**Dataset content:**

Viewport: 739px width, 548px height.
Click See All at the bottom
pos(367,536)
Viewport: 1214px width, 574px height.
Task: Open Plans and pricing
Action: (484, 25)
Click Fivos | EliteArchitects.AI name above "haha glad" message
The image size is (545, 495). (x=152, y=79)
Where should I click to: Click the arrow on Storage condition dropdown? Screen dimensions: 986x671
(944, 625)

**Work item:** The answer must be the full listing, restated word for word.

**Written response:**
Viewport: 739px width, 548px height.
Click See All at the bottom
pos(367,536)
Viewport: 1214px width, 574px height.
Task: Open Plans and pricing
Action: (484, 25)
Click Fivos | EliteArchitects.AI name above "haha glad" message
The image size is (545, 495). (x=152, y=79)
Where should I click to: Click the arrow on Storage condition dropdown? Screen dimensions: 986x671
(944, 625)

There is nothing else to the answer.